Admittedly, if more than half of the electorate were to vote massively in line with the wishes of the government, his hand would be strengthened at gatherings of the European Council. “You see, my support at home is overwhelming.” Moreover, he could rest assured that he will remain prime minister for some time to come. But let’s say that only 37% of the electorate turned out to vote on October 2. Not only would he look weak in Brussels, he would look weak at home as well. Especially since the opposition parties more or less unanimously, if belatedly and in some cases half-heartedly, have finally agreed to support a boycott of the referendum. If 63% of eligible voters stay home, there is no way to know how many of them were just lazy or indifferent and how many were active boycotters.

Last week an article appeared in Élet és Irodalom by Mária Vásárhelyi, who is known to readers of Hungarian Spectrum because we have discussed her sociological studies extensively here over the past few years. It is titled “Népakarat vagy politikai manipuláció” (Will of the people of political manipulation). In it she convincingly argues that “in dictatorships and autocracies referendums are the most effective means of political manipulation,” an assertion she supports by pointing to the frequent referendums held in Hitler’s Germany. One of Hitler’s first moves after becoming chancellor was to change the law on referendums: they could be initiated only by the government. Vásárhelyi calls attention to the fact that the Orbán government in 2010 also changed the law on referendums and since then has done everything in its power to prevent holding any referendums initiated by the public. If a referendum in an autocratic regime is intended to increase support for the regime, the fact that the democratic opposition parties haven’t managed to come together and formulate one common message against the referendum “is an unforgivable sin against Hungarian democracy,” she concludes.

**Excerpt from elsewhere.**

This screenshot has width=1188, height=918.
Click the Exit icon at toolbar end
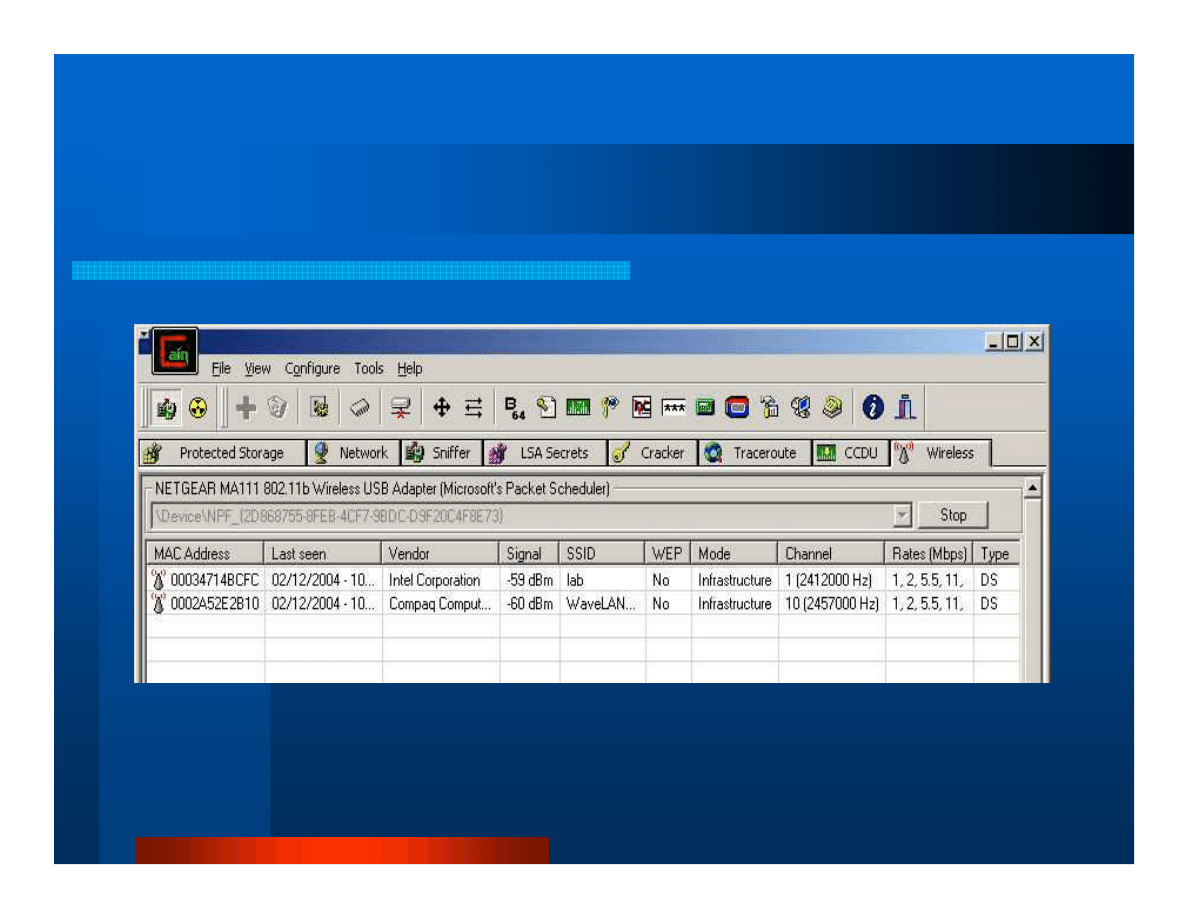coord(905,407)
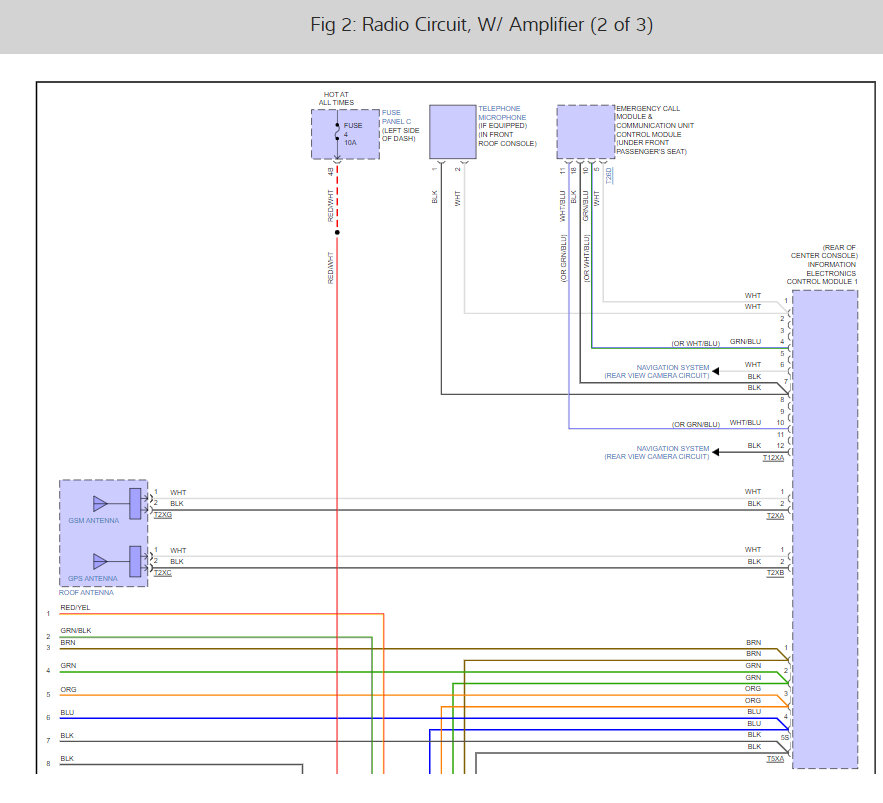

Vásárhelyi wrote those lines before the latest Závecz Research poll about the referendum came out. You may recall that a month ago I wrote an article titled “Orbán’s anti-refugee propaganda is a roaring success,” in which I reported on a survey conducted by the same polling company at the end of July. “The enthusiasm is tremendous,” I wrote. “At the moment the majority of the population (54%) plans to vote. If they actually follow through, the referendum will be both valid and, from the government’s viewpoint, stunningly successful. Only 19% of the population claim they will stay at home. Another 23% haven’t decided yet. Of those who intend to vote, 85-90% will vote ‘no.’”

Závecz Research repeated the survey at the end of August, when the opposition parties’ campaign hadn’t yet started. The hilarious anti-referendum posters of the Magyar kétfarkú kutya párt (party of the dog with two tails) were not yet on the streets. Nevertheless public enthusiasm for the referendum dropped considerably in the past month. Tibor Závecz now feels fairly certain that it will not be valid. The number of people who will vote to support the government has dropped and the number of undecided voters has grown. In July 54% of the electorate was intent on voting while today this number is only 41%. That is a very considerable change.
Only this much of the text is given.